Alando Terrelonge wants to champion the rights of poor Jamaicans
ALANDO Terrelonge is the latest of a bright, young team of Generation 2000 (G2K) graduates emerging, potentially, as the new leadership of the Jamaica Labour Party (JLP).
Two former recent G2K presidents, Delano Seiveright and Floyd Green, and Terrelonge, who was the legal adviser to the party’s young professionals affiliate, are seeking their political foothold in Parliament in the February 25 general election.
All three have a significant opportunity at this time to move up from under the shadow of their aging mentors as part of a new generation of JLP leadership, which is destined to take over the 72-year-old party in the very near future.
They have already made significant inroads in their constituencies, with Terrelonge making a very impressionable entrance challenging to the equally youthful People’s National Party (PNP) candidate, Arnaldo Brown, in the recently created East Central St Catherine constituency.
Since his emergence as a spokesman for G2K, the dreadlocked Terrelonge has consistently championed the rights of the poor, young Jamaicans he often represent in the criminal courts, and he sees himself as a “champion of the rights of poor Jamaicans”.
One of his major concerns over the years, and an issue which he is happy to be associated with as an attorney-at-law representing youths whose future had been endangered by their involvement with ganja, has been the move to decriminalise its use.
“As an attorney, I was involved in a number of these cases.
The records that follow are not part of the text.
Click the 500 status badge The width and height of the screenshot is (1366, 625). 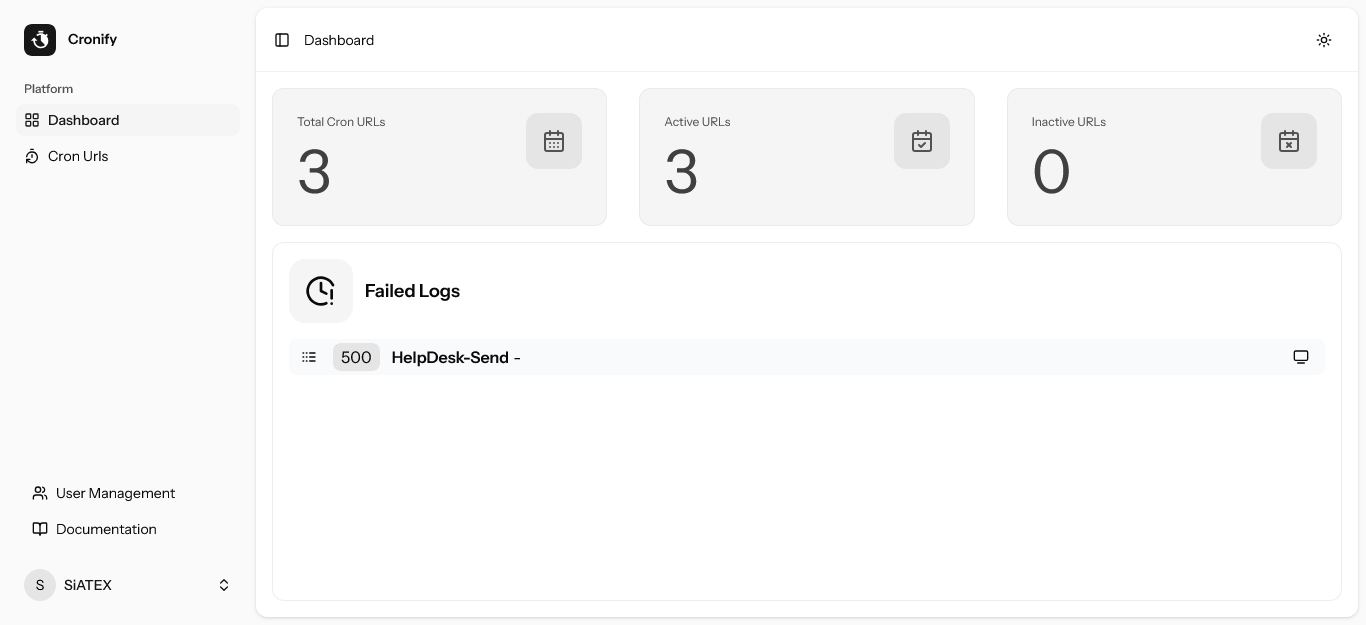coord(356,357)
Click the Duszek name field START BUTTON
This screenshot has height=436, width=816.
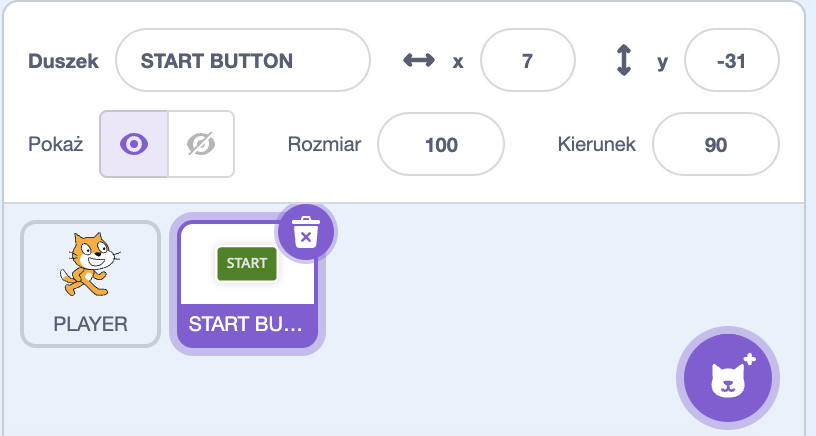click(243, 60)
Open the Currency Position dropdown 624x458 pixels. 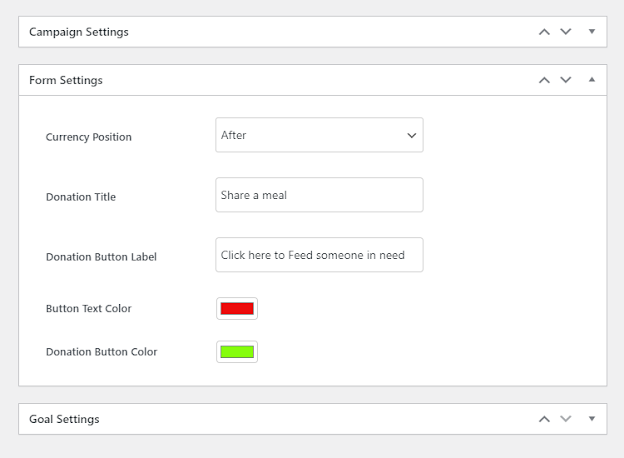[319, 135]
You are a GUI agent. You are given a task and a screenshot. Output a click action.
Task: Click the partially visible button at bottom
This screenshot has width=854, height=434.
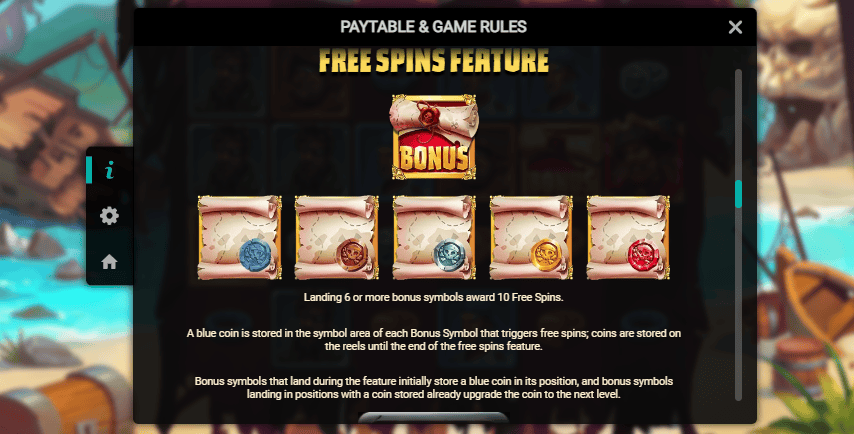click(x=434, y=418)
Just being at court exposed me to some of these laws. I would see so many young men, 18-year-old, 19-year-old, 20-year-old, just coming to court to face, what I called, a very draconian law, and I thought to myself, I mean, why do we have these laws still in the books,” Terrelonge explained.
“The way I look at it is that, yes, they might have transgressed at 18, but at 21 they are a bit older. They probably want to join the police force. I said to myself, ‘you know, we need someone to champion the rights of these poor people’,” he added.
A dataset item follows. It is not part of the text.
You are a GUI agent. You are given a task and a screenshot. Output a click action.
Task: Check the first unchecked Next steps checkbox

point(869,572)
Terrelonge has been responsible for a number of statements from G2K dealing with issues critical to the least fortunate over the years. He has also published a number of articles in both major newspapers since 2010, including on the effect of the provisions of the Dangerous Drugs Act on the lives of young men.
A partner in the legal firm Bailey, Terrelonge and Allen since 2001, he currently heads the criminal division for the principal office.
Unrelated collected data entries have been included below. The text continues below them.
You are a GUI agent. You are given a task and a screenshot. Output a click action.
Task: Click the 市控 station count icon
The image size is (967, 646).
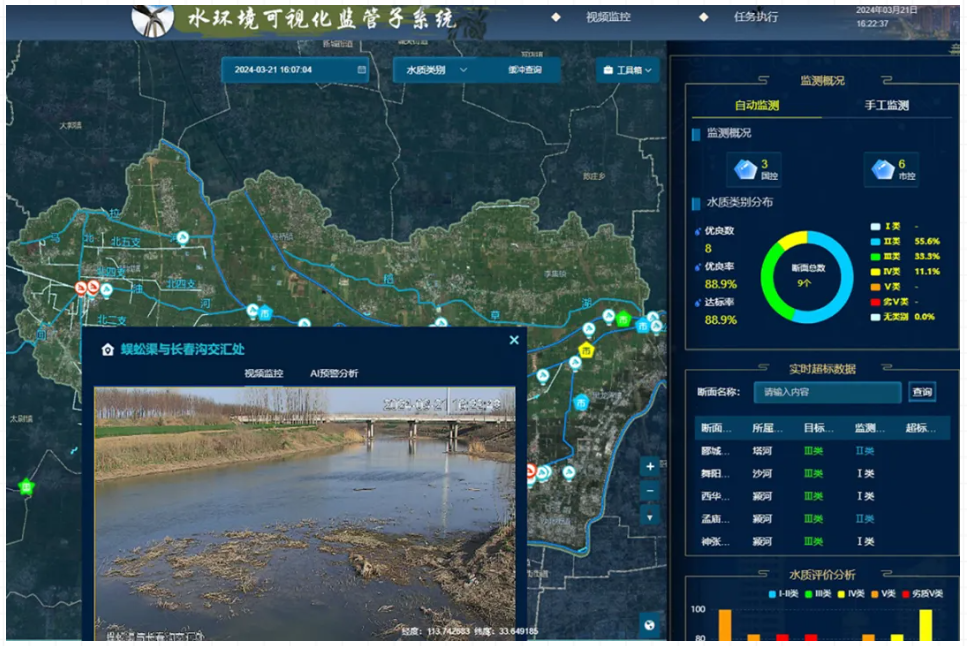point(881,170)
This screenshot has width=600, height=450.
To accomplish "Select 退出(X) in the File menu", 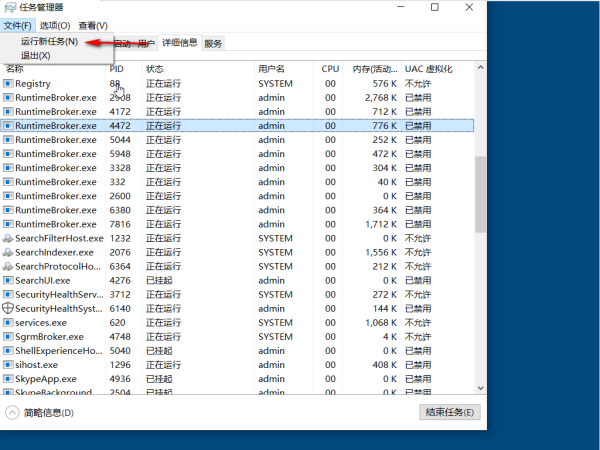I will pyautogui.click(x=36, y=56).
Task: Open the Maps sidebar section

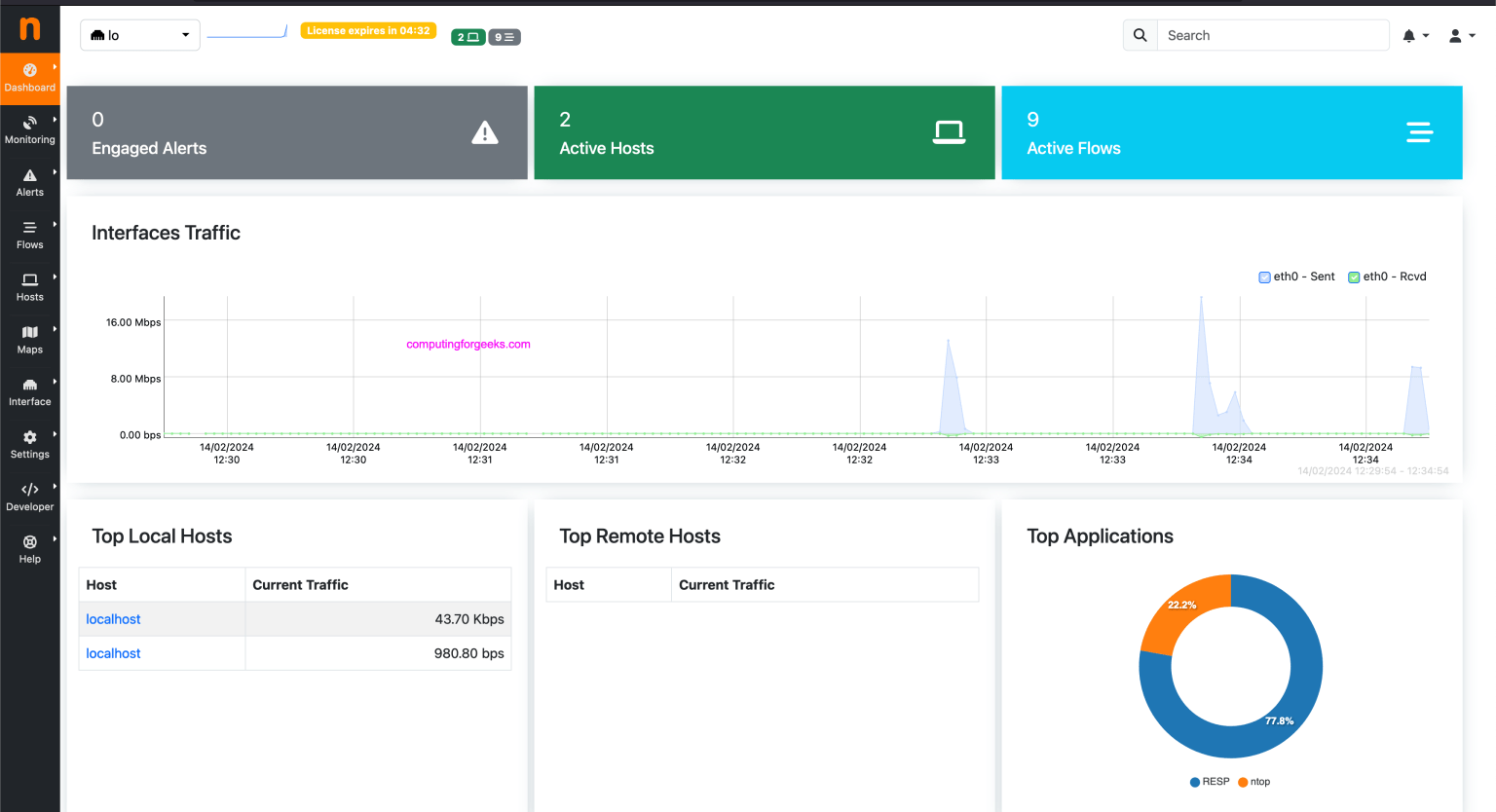Action: pos(30,339)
A graduate of Campion College, Terrelonge pursued his legal studies at the University of the West Indies (UWI), where he attained his law degree in 1998. He enrolled at the Norman Manley Law School in 1998, where he completed his legal training in 2000 and was subsequently admitted to the Jamaican Bar that year.
In 2008, he was awarded the Chevening Scholarship by the British Council, to pursue his Master’s Degree at the University of Warwick, United Kingdom, where he studied courses related to international relations; international criminal law; and international human rights.
In addition to criminal litigation, his other areas of practice include real estate and conveyance; civil litigation; and personal injury.
Born into a very strong JLP constituency — St Andrew North Eastern — which has been represented by another JLP attorney-at-law, Delroy Chuck, since 1997, and from one of Chuck’s strongholds, Grant’s Pen Road, Terrelonge went into Portmore, St Catherine as the most likely hunting ground to enter representational politics.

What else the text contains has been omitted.